Environ un an après l’assaut contre le Capitole, et l'élection de Joe Biden, la société américaine n'est pas seulement divisée : elle est "polarisée", disent les observateurs. Elle semble même avoir perdu ses modérés... Succès des thèses complotistes QAnon et montée en puissance des suprémacistes blancs d'un côté, groupes progressistes violents de l'autre : certains parlent de guerre civile. Tandis que sur le plan international, l'administration Biden déçoit.
Un débat enregistré le 11 janvier 2022 et animé par Jean-Luc Pouthier, François Euvé et Philippe Lansac, dans le cadre des Mardis d’éthique publique du Centre Sèvres – Facultés jésuites de Paris, dont RCF est partenaire.
AVEC : Laurence Nardon, responsable du programme Amérique du Nord de l’Institut français des relations internationales (IFRI), auteure de "Les États-Unis de Trump en 100 questions" (éd. Tallandier, 2018) ; Michel Duclos, ancien ambassadeur, conseiller spécial à l’Institut Montaigne, auteur de "La France dans le bouleversement du monde" (éd. L’Observatoire. 2021)
À Washington, le 6 janvier 2022, le discours Joe Biden pour marquer le premier anniversaire de l’assaut du Capitole se voulait offensif. Il a évoqué à plusieurs reprises la responsabilité de Donald Trump dans la tentative de coup d’État - sans jamais citer son nom. Il a aussi assuré que de tels faits ne se reproduiraient plus jamais. Est-ce si sûr ?
Paradoxalement, juste après l’assaut du Capitole, il y avait eu "un moment d’optimisme sur la démocratie américaine", remarque Laurence Nardon. De fait, "face à ce président qui ne voulait pas rendre le pouvoir, tous les contre-pouvoirs prévus par la constitution américaine avaient tenus". Mais aujourd'hui, on constate que l’attaque contre le Capitole ne semble pas avoir affecté la popularité et l’influence de Donald Trump. Sa base électorale est toujours solide. Et la société n'est pas seulement divisée, elle est "polarisée", ne cesse-t-on de dire.
Aujourd'hui aux États-Unis, "tout est politisé à l’extrême", décrit Laurence Nardon. Dans cette société où "il semble que les modérés ont disparu", "on ne parle plus à ses voisins quand ils ne sont pas du même camp…" 68% des républicains pensent que Biden a été élu à la suite d’une fraude électorale massive organisée par les démocrates. Hélas "on ne peut que les croire sincères dans cette impression", ce qui, pour la spécialiste "est vraiment complètement délirant !"

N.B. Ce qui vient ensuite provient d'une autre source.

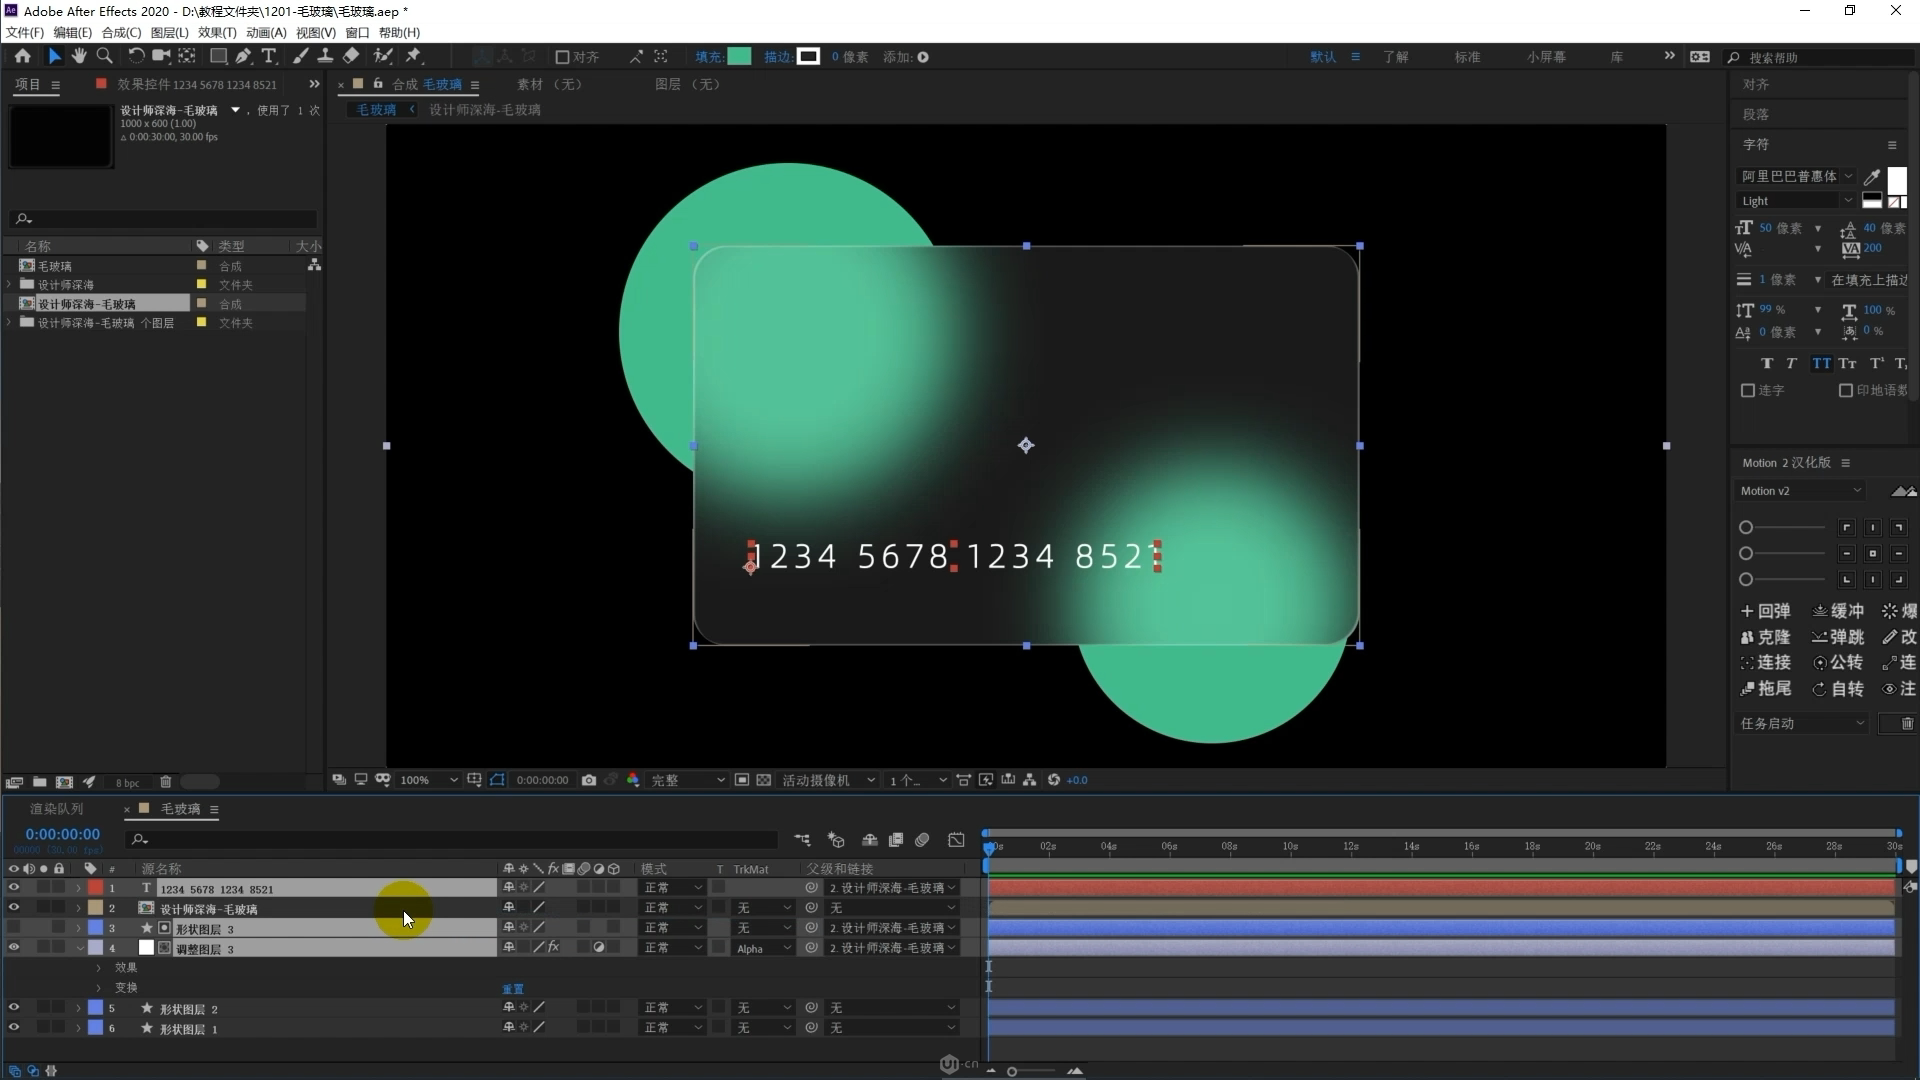This screenshot has width=1920, height=1080.
Task: Toggle visibility of 形状图层 2
Action: pos(11,1007)
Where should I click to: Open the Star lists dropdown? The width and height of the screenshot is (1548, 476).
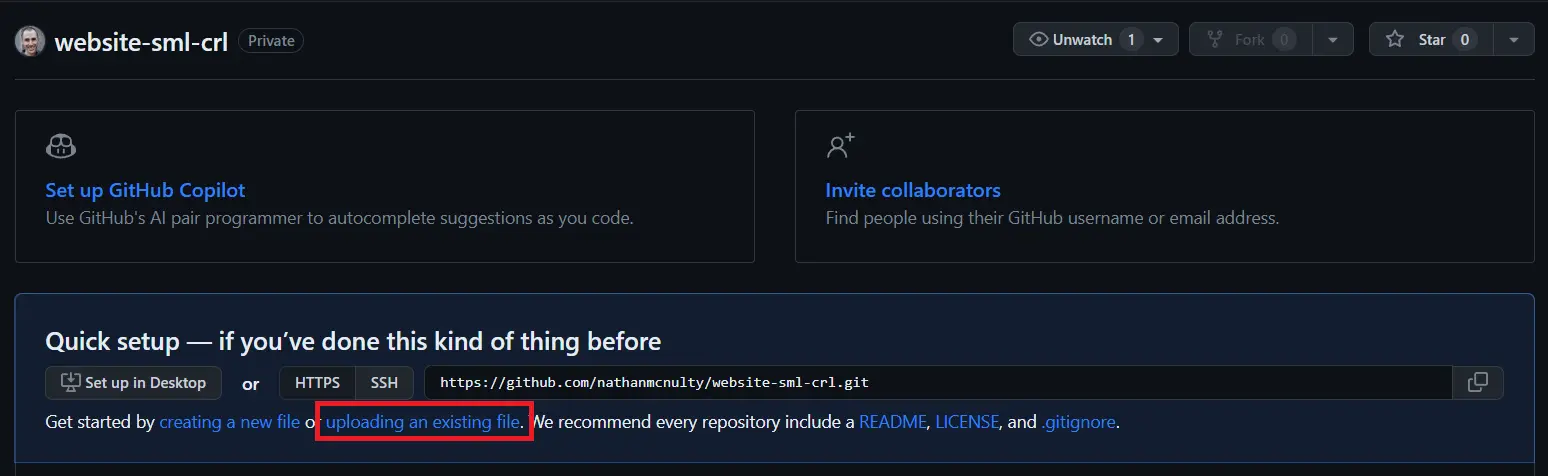pos(1514,40)
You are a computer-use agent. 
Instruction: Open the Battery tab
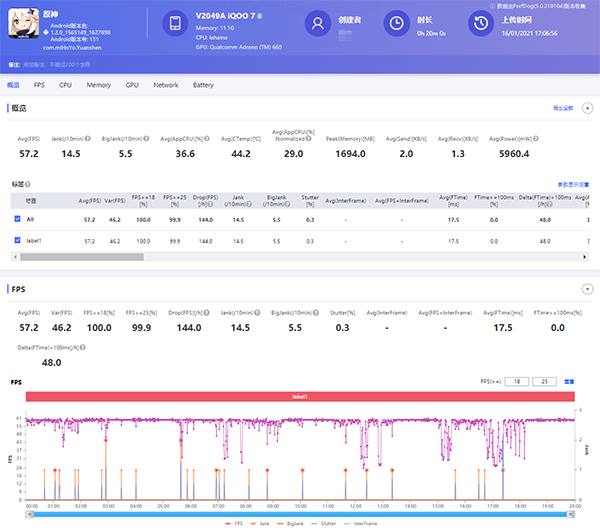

Des études sont actuellement réalisées pour savoir quels groupes d’opinion "ont le plus quitté la réalité" et sont "les plus susceptibles de croire les thèses complotistes QAnon" - cette théorie du complot selon laquelle les démocrates satanistes pédophiles qui mènent le monde. Il y a à droite comme à gauche des groupes très violents. Dans cette société "déchirée", "on parle de possibilités de guerre civile" - même si le pays "a beaucoup de résilience et des institutions solides"...
Depuis cet été et le départ des troupes américaines d’Afghanistan, le taux d’approbation du travail de Joe Biden est à 42%. "Aucun président, hormis Trump, n’a été aussi bas dans les sondages un an après son élection", précise Laurence Nardon. Il doit faire face non seulement aux républicains "qui sont vent debout contre lui et qui, d’une certaine manière préfèrent que l’Amérique aille plus mal plutôt que de le voir réussir". Au sein de son propre parti, il est confronté à "une gauche très progressiste » et des modérés « qui pensent qu’il va beaucoup trop loin dans ses projets". Bref, Joe Biden a bien du mal à faire passer ses projets de lois - "des lois qui sonnent la fin de 40 ans de libéralisme économique régalien aux États-Unis".
Le président des États-Unis déçoit aussi à l’extérieur, sur sa politique étrangère. Aligné avec ses prédécesseurs Obama et Trump, il donne la priorité à la politique intérieure, va vers un désengagement maximal des activités militaires, et poursuit leur politique à l’égard de la Chine. "Si on fait la somme de cette première année de politique étrangère de Joe Biden, on a le sentiment qu’il n’y a pas eu beaucoup de succès ni surtout beaucoup de vision articulée", résume Michel Duclos. Une impression globale de déception, d’autant plus qu’on avait espéré "un nouveau Roosevelt". Et que son idée de conférences pour la démocratie face aux autoritarismes a fini par "se diluer". Même l’occasion de briller par son professionnalisme, là où Trump avait marqué par son "amateurisme un peu scandaleux" en matière de relations internationales, a rapidement "atteint ses limites", note l’ancien diplomate.